> [EXERCISE DETAILS]: Which lines in the records contain the string "Staircase"? Gather each one and copy it in full, matching case exactly.

> [DATA TO USE]:
— BEGIN —

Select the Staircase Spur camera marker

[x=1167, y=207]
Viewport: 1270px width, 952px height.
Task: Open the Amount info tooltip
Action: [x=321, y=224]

— END —

> [EXERCISE RESULT]:
Select the Staircase Spur camera marker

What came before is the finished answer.